For most of us, moments of inspiration come when we’re daydreaming in the shower, or when an apple falls out of a tree and hits us on the head (or doesn’t—it in fact fell near Newton). For Iain Kerr, CEO of the conservation group Ocean Alliance, inspiration comes when you’re on a boat in the Gulf of Mexico, covered in whale snot.

Let me back up. Whale experts like Kerr want tissue samples to determine the health of the beasts, the problem being that it’s somewhat difficult to do a biopsy on an enormous creature that only periodically comes to the surface to breathe. So Kerr uses a crossbow that fires a special arrow to extract a bit of flesh the size of your pinky fingertip.

On one fateful day, Kerr was chasing whales, but finding them particularly uncooperative. When the whale finally surfaced, it did so right next to the boat, exhaling a cloud of snot that enveloped the conservationist.

“It was wonderfully horrible, it was sticky and smelly,” says Kerr. The bouquet contained notes of a fish market where everything’s a year old. “A blue whale’s lungs are about the size of a VW. So imagine they’re exhaling this. I mean, you are immersed in this cloud of the worst bad breath you’ve ever smelled.

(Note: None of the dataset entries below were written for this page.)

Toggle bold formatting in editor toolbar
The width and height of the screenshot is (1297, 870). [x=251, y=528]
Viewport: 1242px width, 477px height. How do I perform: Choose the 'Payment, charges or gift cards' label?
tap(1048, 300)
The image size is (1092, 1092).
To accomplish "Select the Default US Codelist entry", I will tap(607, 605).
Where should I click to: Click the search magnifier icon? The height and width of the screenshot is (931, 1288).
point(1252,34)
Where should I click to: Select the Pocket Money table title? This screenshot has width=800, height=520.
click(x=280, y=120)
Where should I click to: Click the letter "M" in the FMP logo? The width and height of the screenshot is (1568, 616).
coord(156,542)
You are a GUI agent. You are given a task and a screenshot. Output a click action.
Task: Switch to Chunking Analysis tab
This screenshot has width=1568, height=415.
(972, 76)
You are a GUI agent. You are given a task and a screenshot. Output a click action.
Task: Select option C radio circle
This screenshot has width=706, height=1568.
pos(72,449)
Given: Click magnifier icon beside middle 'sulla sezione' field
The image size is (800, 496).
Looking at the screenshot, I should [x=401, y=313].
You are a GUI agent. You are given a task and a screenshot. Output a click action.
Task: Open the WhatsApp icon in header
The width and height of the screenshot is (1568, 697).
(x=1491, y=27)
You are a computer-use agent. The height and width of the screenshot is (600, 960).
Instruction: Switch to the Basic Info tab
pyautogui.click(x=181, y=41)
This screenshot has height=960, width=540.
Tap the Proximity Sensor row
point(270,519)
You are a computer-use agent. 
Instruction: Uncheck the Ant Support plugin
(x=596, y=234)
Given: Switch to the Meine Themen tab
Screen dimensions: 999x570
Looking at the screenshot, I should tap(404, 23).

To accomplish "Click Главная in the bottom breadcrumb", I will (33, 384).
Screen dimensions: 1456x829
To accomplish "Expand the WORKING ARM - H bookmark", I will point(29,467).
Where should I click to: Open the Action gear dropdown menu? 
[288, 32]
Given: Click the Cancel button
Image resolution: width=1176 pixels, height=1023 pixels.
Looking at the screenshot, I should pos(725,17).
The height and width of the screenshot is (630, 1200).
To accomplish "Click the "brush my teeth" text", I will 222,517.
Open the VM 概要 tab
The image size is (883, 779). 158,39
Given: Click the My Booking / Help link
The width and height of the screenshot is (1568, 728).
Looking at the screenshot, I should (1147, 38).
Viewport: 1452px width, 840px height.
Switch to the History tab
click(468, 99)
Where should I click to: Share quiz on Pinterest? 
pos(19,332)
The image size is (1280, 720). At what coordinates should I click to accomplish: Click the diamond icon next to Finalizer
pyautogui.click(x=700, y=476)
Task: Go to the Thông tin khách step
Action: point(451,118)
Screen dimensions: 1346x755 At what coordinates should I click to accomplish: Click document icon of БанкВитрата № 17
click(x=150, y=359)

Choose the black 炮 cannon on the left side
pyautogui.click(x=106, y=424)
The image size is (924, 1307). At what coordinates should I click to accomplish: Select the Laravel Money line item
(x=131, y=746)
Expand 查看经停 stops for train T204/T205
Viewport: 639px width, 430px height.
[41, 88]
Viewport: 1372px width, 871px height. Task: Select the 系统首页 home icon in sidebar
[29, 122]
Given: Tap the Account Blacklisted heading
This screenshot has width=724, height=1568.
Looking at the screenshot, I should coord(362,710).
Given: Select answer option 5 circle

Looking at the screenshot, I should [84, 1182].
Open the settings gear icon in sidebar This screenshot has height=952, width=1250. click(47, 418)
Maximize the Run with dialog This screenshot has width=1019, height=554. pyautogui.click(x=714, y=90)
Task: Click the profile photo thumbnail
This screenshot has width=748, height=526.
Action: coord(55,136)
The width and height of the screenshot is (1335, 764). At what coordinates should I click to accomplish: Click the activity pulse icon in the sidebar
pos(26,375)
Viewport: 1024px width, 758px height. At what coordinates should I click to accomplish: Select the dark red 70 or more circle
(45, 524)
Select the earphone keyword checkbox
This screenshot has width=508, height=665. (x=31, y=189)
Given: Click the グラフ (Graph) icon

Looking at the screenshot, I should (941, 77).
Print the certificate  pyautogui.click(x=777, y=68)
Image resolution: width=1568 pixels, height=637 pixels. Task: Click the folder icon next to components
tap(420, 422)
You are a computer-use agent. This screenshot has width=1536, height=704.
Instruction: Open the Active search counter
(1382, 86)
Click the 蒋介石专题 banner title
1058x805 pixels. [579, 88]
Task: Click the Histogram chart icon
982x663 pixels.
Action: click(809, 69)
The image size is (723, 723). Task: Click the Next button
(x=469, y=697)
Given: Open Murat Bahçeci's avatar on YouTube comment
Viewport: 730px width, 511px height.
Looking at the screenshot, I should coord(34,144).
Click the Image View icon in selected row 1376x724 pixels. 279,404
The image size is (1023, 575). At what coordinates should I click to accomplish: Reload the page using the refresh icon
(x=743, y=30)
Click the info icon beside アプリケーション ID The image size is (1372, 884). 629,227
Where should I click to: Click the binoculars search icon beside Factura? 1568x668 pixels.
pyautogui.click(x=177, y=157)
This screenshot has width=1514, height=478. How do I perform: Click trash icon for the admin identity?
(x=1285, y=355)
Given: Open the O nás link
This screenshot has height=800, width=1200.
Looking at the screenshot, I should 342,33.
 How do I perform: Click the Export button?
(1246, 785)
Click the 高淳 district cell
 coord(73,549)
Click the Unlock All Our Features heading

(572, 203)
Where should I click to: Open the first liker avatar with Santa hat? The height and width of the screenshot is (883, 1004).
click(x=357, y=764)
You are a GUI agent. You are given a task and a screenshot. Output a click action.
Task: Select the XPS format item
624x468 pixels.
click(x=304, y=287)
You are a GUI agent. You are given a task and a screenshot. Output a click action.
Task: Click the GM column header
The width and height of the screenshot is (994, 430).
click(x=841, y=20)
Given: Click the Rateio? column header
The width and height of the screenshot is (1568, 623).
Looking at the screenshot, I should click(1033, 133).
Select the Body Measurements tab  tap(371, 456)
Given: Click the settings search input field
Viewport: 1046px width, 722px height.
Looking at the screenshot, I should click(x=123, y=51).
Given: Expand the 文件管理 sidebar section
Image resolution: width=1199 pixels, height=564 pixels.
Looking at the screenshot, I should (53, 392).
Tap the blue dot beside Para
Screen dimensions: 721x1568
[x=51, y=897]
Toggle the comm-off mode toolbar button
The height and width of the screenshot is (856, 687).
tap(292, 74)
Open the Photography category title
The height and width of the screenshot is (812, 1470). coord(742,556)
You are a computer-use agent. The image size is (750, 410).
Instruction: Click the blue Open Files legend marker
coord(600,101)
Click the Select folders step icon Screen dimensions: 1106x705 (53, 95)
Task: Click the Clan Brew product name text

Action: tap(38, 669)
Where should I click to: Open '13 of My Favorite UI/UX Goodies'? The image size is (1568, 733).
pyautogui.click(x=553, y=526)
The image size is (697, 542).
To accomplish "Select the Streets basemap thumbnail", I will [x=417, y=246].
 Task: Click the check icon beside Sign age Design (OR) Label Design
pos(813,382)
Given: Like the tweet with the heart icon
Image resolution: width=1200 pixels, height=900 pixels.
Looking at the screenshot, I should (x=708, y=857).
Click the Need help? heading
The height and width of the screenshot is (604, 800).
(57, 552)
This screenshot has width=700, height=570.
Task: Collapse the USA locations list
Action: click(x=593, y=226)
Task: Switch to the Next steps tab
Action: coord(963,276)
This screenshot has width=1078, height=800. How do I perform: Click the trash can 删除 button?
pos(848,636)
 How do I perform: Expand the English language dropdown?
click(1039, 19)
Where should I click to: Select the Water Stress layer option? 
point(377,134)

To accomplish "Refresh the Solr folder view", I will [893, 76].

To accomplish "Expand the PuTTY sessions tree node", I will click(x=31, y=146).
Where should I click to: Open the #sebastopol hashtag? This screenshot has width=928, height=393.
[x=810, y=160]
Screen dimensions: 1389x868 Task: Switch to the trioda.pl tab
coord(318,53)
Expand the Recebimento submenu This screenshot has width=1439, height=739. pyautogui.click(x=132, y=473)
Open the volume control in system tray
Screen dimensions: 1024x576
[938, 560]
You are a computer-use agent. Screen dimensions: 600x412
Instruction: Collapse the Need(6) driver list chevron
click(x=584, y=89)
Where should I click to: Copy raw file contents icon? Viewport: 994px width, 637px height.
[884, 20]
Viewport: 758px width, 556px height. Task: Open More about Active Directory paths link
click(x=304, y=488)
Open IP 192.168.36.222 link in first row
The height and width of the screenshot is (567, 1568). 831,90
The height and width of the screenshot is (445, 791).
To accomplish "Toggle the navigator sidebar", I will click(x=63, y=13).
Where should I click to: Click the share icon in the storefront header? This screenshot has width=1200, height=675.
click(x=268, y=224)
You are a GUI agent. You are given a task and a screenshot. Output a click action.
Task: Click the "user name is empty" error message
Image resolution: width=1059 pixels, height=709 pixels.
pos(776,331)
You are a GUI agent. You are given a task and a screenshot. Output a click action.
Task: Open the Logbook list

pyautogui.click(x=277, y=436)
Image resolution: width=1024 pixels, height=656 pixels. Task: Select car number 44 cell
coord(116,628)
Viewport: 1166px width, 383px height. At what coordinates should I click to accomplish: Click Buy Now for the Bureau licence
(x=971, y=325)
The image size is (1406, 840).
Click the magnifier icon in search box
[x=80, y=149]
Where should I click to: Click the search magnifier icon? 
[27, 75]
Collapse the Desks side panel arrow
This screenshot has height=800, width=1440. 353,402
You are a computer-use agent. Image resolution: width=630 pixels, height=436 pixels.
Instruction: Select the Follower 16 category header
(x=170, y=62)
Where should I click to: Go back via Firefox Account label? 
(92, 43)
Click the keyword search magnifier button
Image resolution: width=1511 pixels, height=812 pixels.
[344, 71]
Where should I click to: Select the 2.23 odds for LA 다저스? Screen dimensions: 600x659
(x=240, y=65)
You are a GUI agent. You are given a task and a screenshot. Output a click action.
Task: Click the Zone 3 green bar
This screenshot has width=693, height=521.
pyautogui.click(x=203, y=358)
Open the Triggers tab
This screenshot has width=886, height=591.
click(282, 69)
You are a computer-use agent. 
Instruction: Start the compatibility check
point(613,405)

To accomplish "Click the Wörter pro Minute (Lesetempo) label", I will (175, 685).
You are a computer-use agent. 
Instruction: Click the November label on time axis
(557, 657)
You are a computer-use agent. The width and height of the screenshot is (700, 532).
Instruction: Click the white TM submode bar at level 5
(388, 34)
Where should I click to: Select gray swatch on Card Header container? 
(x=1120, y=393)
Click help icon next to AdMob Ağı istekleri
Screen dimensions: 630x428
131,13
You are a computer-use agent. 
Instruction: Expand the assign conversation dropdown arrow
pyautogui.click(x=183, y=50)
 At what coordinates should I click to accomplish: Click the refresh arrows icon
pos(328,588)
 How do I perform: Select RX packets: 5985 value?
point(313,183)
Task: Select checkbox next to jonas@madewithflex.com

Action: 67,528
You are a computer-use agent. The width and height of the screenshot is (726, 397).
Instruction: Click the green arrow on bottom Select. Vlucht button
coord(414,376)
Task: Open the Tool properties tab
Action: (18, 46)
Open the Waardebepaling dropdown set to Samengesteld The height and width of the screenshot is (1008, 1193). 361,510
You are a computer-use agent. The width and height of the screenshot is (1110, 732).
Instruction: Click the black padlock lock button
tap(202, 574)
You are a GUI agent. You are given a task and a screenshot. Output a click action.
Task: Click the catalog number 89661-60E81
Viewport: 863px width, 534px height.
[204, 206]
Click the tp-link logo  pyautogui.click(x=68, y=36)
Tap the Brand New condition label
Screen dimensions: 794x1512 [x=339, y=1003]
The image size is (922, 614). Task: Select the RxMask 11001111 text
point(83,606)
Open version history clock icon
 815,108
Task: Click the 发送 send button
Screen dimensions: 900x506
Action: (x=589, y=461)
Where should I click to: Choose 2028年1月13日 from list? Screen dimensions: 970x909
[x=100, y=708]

“That’s when I realized, maybe I smell an idea here.”

That idea is SnotBot, a drone like no other. Now instead of dangling off the side of a boat, crossbow in hand, Kerr flies SnotBot—a consumer drone with petri dishes stuck to the top—right over a whale. With each exhalation, the whale spouts some of its bodily cells along with some of the hormones and organisms that make up its microbiome. (The mist you see isn’t actually seawater. It’s warm air from the whale’s lungs turning to vapor when it hits the cold atmosphere—like how you can see your own breath on a cold day.) This fine mist carries a wealth of information about the health of the whale. By tracking the same individuals over time, which he does by identifying the unique shape of their flukes, he can monitor fluctuations in their health. It’s less invasive than the crossbow method, and way more fun.